Twelve people were killed as a car bomb went off near a Frontier Corps vehicle on the roads of Quetta. However, that was just the start of a day that would soon prove to be one of the bloodiest in the history of the city. According to eyewitnesses, a second bomb blast took place inside a crowded snooker room in the heart of the city. As emergency workers, police officials and the media rushed to the site, a third bomb exploded right outside the same building. Due to the large crowds prevalent at the site of both explosions, the number of casualties was unusually high.
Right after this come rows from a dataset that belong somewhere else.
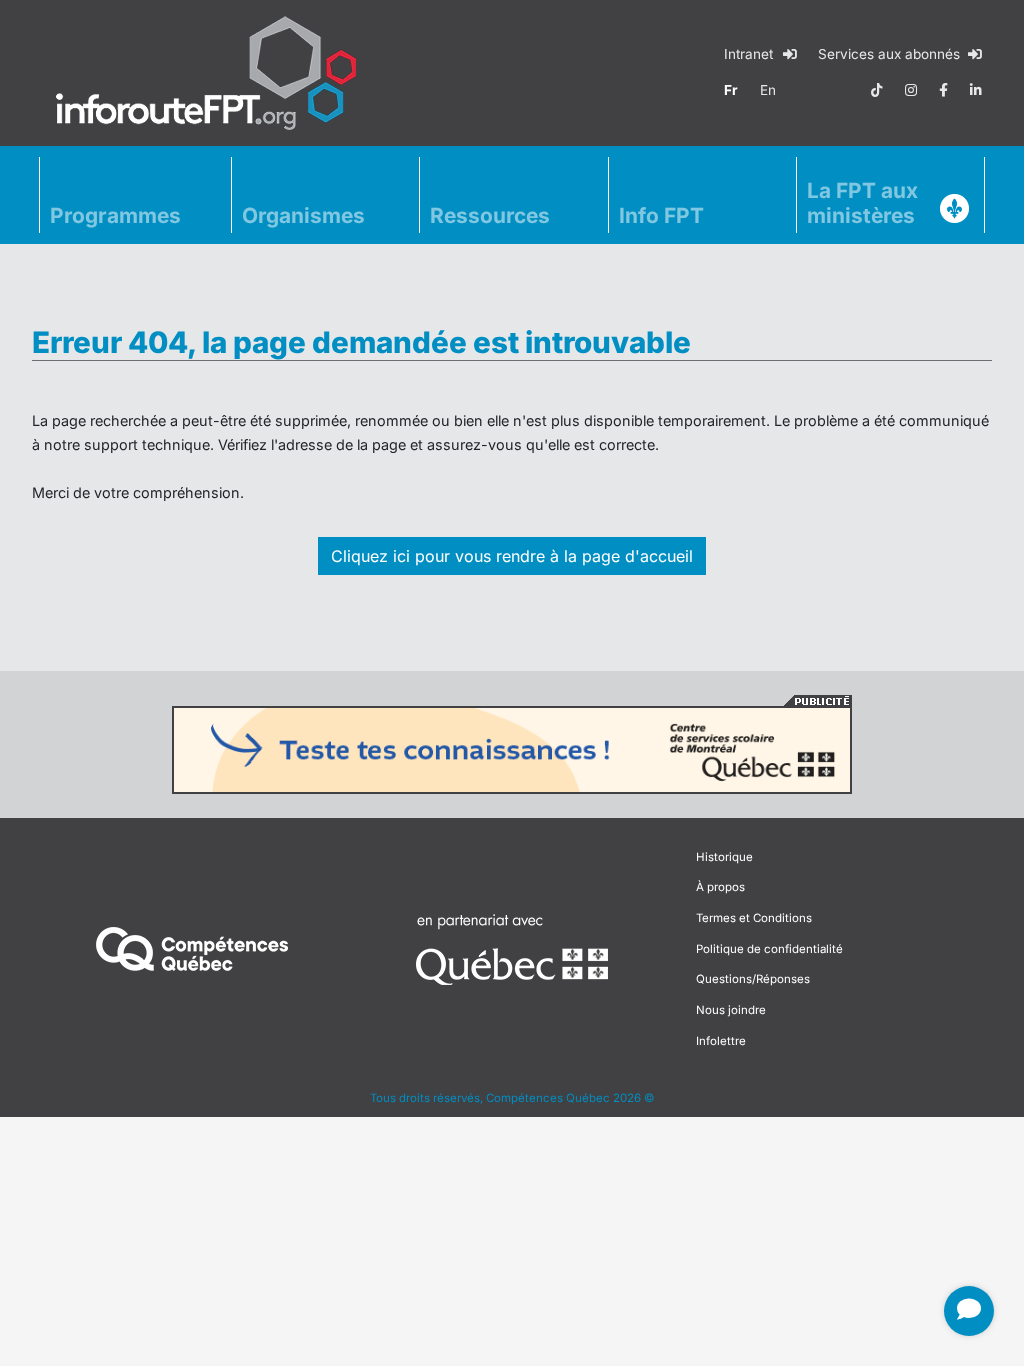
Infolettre (721, 1041)
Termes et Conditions (754, 918)
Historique (724, 857)
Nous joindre (731, 1010)
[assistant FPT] (969, 1311)
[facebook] (943, 90)
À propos (720, 887)
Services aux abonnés (891, 54)
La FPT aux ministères (862, 203)
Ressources (490, 215)
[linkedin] (976, 90)
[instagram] (911, 90)
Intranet (750, 54)
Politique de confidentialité (769, 949)
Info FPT (661, 215)
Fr (731, 90)
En (768, 90)
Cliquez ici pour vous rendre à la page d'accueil (512, 556)
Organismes (303, 215)
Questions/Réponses (753, 979)
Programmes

Police officials claimed that the explosion that occurred inside the snooker club was a suicide blast, and the one that occurred right outside the very building was a car bomb blast. The latter two attacks occurred in a primarily Shia minority locality, raising fears of further sectarian tension in the already divided state. Soon after the blasts, a Sunni extremist group, Lashkar-e-Jhangvi, claimed responsibility for the attacks, saying that they targeted the predominantly Shia Hazara community which has settled into Quetta. Earlier in the day, the United Baloch Army (UBA) claimed responsibility for the attack on the Frontier Corps vehicle.

Balochistan has witnessed unprecedented violence ever since the independence of Pakistan. Various separatists groups have constantly attempted to implement their own agendas through the use of limitless violence on innocent citizens. A number of major army operations in the province have failed to curtail such violence in the long run. The government has failed to negotiate with the number of groups. Sectarian conflicts between Shia and Sunnis have also caused immense loss of life over the past couple of decades. Balochistan-based nationalist groups have continually targeted frontier corps forces as well as other army personnel since they detest the presence of the army in their homeland.